Vorliegender Auszug >>
<<<<
Bastian und seine Familie konnten laut Anklage Kunden und Behörden 15 Monate lang mit gefälschten Zertifikaten täuschen, bevor das lukrative Geschäft aufflog. Der Schwager vermarktete demnach die Produkte, der Sohn transportierte sie, die Ehefrau schrieb die Rechnungen, und der Neffe übernahm den Vertrieb. Profitiert haben sollen alle prächtig, kostet Bio-Getreide doch oft doppelt so viel wie normales. Auf mehr als fünf Millionen Mark schätzen die Ermittler den Gewinn bei dem Schmu.

Abgewickelt wurden die Lieferungen laut Staatsanwaltschaft über die Berliner Firma Euro Bio Korn, ein nach EU-Normen zertifiziertes Unternehmen. Eigentümer: Yggfried S., 40, der Schwager von Bastian. Der Betrieb galt bei Kunden jahrelang als "sauber", weil sich das Unternehmen dem EU-Kontrollverfahren für den ökologischen Anbau unterworfen hatte.
>>>>
Zu erledigen >> Gib bitte aus dem Auszug über gefälschte Bio-Zertifikate alles von „Bastian und seine“ bis hinunter zu „bei dem Schmu.“ wieder und ersetze dabei „Bio-Getreide“ durch „Öko-Getreide“. Die Datensätze spielen hierfür keine Rolle.

[Auszüge aus einem Datensatz]
<<<<
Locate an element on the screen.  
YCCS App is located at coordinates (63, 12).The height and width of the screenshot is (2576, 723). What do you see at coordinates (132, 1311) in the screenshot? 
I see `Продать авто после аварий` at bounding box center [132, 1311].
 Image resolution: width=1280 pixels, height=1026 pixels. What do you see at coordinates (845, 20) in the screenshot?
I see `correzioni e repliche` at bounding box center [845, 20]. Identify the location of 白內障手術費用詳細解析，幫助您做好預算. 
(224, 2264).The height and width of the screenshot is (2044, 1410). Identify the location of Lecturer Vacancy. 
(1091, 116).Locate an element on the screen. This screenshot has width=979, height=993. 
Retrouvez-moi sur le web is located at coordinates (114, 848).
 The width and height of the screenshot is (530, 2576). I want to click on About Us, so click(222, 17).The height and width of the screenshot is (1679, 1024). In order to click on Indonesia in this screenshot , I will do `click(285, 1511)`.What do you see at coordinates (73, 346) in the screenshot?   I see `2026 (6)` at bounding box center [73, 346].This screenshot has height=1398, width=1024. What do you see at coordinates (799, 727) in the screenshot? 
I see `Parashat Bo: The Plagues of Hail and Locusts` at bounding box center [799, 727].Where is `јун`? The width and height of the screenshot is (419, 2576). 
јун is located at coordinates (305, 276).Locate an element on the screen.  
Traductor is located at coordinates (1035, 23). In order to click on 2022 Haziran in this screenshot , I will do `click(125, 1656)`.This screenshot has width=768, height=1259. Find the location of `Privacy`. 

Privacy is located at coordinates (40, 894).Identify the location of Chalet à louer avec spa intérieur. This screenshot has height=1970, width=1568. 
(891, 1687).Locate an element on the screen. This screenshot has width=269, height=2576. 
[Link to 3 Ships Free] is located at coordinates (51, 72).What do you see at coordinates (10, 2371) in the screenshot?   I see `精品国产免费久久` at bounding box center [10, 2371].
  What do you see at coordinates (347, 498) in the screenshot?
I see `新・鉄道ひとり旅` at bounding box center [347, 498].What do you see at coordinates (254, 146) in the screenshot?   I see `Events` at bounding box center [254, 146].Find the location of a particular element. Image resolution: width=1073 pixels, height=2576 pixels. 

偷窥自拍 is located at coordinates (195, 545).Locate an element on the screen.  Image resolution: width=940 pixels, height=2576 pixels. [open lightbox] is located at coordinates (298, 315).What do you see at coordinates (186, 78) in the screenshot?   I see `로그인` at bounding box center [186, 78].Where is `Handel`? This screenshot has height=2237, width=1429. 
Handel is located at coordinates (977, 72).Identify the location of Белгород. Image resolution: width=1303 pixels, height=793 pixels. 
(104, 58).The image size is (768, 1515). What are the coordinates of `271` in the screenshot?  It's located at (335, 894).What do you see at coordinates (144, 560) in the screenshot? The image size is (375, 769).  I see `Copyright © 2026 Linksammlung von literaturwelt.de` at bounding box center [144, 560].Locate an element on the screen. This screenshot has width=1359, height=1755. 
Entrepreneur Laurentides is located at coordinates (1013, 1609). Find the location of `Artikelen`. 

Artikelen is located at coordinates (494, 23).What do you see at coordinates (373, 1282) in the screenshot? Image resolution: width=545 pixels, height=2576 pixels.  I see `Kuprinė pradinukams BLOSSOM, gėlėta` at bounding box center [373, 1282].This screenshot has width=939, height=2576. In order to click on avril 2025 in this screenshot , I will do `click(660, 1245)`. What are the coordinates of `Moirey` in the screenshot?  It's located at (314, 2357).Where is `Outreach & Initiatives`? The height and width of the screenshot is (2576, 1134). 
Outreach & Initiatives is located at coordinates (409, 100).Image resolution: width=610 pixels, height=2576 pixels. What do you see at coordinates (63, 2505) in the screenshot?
>>>>
Lösung der Aufgabe >>
Bastian und seine Familie konnten laut Anklage Kunden und Behörden 15 Monate lang mit gefälschten Zertifikaten täuschen, bevor das lukrative Geschäft aufflog. Der Schwager vermarktete demnach die Produkte, der Sohn transportierte sie, die Ehefrau schrieb die Rechnungen, und der Neffe übernahm den Vertrieb. Profitiert haben sollen alle prächtig, kostet Öko-Getreide doch oft doppelt so viel wie normales. Auf mehr als fünf Millionen Mark schätzen die Ermittler den Gewinn bei dem Schmu.